= Skarvsnes Foreland =

Foreland in Antarctica

Skarvsnes Foreland is an extensive foreland surmounted by bare rock peaks and indented by several coves, protruding into the east part of Lutzow-Holm Bay, Antarctica. It was first mapped by Norwegian cartographers from air photos taken by the Lars Christensen Expedition (LCE) of 1936–37. Its name means "barren mountain headland." Most other features on the foreland were mapped and named by LCE personnel, with a few others mapped from surveys and air photos by Japanese Antarctic Research Expedition (JARE) of 1957–62. Unless otherwise specified, the following features were mapped and named by LCE personnel.

A number of rock peaks are situated on Skarvsnes Foreland. The bare rock summit Knappen Peak ("button peak") stands 220 m high near Osen Cove at the north of the headland. Skjegget Peak ("the barb") stands 360 m high at the northwest extremity of the headland.

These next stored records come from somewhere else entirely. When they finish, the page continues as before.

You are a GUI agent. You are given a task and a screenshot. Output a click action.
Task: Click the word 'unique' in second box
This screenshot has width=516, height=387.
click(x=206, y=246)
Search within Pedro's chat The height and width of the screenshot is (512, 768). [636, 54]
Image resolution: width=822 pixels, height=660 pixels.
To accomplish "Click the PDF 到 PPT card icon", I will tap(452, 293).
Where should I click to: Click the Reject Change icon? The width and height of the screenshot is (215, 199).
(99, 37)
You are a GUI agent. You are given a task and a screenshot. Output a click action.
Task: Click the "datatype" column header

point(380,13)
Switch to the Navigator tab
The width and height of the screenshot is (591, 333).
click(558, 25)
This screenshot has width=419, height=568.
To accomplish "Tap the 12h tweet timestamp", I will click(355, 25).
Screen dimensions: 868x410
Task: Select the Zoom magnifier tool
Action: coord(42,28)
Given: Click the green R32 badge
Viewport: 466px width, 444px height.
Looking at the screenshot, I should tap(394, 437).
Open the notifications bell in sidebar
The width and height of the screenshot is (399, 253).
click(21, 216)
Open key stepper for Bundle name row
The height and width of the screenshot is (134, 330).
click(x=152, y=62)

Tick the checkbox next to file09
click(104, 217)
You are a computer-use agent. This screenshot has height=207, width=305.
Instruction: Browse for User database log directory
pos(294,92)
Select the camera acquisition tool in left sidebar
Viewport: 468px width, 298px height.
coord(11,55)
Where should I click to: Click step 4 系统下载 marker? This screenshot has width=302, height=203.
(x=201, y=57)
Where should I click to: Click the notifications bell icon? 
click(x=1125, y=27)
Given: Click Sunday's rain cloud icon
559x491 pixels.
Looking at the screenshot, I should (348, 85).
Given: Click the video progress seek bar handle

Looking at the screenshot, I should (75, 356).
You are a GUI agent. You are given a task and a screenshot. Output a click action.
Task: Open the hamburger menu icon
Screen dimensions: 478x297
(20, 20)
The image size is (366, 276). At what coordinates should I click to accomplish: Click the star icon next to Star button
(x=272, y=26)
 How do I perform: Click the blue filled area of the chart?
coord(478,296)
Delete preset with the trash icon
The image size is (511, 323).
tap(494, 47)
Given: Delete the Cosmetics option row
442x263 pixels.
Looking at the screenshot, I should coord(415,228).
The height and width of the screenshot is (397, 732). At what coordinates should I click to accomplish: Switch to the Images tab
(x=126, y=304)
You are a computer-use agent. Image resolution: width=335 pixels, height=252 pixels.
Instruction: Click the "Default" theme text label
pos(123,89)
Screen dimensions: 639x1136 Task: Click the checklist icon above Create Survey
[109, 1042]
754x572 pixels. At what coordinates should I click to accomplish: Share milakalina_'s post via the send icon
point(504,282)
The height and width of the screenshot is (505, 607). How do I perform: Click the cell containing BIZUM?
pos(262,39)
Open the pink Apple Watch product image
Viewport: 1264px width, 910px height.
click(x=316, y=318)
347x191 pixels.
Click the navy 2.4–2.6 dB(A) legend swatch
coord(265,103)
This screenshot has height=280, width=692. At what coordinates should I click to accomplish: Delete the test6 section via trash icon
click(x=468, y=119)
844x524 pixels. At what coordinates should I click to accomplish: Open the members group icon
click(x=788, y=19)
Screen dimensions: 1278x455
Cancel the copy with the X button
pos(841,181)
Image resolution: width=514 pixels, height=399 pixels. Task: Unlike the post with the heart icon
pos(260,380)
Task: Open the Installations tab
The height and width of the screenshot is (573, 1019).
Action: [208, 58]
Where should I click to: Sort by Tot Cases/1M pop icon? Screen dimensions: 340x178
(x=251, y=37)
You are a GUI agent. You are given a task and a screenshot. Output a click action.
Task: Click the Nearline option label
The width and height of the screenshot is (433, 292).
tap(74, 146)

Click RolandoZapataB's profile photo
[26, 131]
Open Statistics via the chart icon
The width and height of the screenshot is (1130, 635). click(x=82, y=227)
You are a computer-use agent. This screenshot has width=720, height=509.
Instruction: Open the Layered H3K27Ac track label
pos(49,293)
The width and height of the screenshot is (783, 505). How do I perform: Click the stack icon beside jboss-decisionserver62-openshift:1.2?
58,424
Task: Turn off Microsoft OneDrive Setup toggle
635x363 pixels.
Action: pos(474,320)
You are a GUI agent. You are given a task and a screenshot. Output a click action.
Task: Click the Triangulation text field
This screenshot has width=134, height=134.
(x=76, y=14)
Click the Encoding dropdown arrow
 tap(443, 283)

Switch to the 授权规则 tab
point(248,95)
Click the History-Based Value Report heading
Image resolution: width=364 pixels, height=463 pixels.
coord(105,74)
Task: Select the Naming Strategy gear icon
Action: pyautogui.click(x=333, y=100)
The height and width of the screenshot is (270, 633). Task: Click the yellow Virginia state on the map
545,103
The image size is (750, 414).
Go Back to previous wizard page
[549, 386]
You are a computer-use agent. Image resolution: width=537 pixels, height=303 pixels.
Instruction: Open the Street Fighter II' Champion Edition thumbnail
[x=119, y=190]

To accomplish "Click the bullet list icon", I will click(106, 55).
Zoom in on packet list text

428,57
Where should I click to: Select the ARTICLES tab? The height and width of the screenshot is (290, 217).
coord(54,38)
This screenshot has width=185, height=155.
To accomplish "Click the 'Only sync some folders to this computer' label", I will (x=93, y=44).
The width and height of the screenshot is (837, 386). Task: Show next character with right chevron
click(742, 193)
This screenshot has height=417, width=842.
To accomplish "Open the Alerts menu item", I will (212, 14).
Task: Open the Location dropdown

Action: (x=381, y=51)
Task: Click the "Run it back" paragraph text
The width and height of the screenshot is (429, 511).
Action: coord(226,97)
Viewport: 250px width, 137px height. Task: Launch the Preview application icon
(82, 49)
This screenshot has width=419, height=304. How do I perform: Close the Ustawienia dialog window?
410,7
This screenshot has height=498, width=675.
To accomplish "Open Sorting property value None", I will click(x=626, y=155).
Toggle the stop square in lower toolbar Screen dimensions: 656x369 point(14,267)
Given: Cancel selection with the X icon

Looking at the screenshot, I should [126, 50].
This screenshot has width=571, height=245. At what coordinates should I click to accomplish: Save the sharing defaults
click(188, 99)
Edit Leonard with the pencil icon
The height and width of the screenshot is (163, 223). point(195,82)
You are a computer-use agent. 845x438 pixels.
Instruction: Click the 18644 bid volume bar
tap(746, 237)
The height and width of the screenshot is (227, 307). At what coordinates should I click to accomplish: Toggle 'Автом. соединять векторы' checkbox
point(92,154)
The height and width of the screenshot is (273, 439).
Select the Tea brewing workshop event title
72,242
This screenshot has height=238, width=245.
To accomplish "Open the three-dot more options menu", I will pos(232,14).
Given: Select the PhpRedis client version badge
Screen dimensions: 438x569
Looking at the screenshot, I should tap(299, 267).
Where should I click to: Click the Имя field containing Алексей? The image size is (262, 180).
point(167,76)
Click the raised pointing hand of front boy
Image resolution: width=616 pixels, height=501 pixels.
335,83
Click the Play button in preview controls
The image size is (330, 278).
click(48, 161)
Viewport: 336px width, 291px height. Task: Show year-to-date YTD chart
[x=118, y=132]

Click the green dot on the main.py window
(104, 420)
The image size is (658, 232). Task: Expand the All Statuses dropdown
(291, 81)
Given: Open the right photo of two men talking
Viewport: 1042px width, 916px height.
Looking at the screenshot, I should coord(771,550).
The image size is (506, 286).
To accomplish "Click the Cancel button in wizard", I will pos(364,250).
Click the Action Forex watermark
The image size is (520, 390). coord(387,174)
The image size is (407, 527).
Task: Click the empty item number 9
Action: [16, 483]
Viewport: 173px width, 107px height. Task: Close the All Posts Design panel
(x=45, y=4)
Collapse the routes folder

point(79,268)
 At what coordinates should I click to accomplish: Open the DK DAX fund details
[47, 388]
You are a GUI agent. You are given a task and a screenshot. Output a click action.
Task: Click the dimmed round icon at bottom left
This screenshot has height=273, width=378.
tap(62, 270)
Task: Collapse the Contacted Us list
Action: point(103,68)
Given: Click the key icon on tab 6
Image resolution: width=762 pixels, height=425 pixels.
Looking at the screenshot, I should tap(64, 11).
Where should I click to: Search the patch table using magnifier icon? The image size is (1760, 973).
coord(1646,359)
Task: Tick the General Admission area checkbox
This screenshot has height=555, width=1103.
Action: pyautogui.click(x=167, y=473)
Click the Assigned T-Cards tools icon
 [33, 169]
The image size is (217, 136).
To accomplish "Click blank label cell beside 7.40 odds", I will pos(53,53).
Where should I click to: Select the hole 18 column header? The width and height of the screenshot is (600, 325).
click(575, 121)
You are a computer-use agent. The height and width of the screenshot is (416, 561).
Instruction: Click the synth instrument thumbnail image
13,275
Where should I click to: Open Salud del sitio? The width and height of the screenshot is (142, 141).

On the south-central portion of the headland is Mount Suribachi, a conical hill named descriptively by JARE. At the foreland's southern extremity is Mount Tempyo, which stands 260 m high. Its name, apparently descriptive of the feature, was given by JARE Headquarters in 1973.

Narrow Torinosu Cove ("bird's nest cove") indents the west side of Skarvsnes Foreland, 1.5 nmi west of Mount Suribachi. It was named by JARE in 1973. Lake-like Osen Cove, whose name means "the outlet," indents the north part of the headland. Kizahashi Beach sits at its head. Its name, meaning "stair beach", was assigned by JARE in 1972. A small island called Osøya sits in the middle of the cove. Osen Cove opens onto Byvågen Bay ("town bay"), a small bay tucked between Skarvsnes Foreland to the east and the Byvågåsane Peaks to the west. On the northwest part of the headland is Langpollen Cove ("long bay"), a long, narrow cove.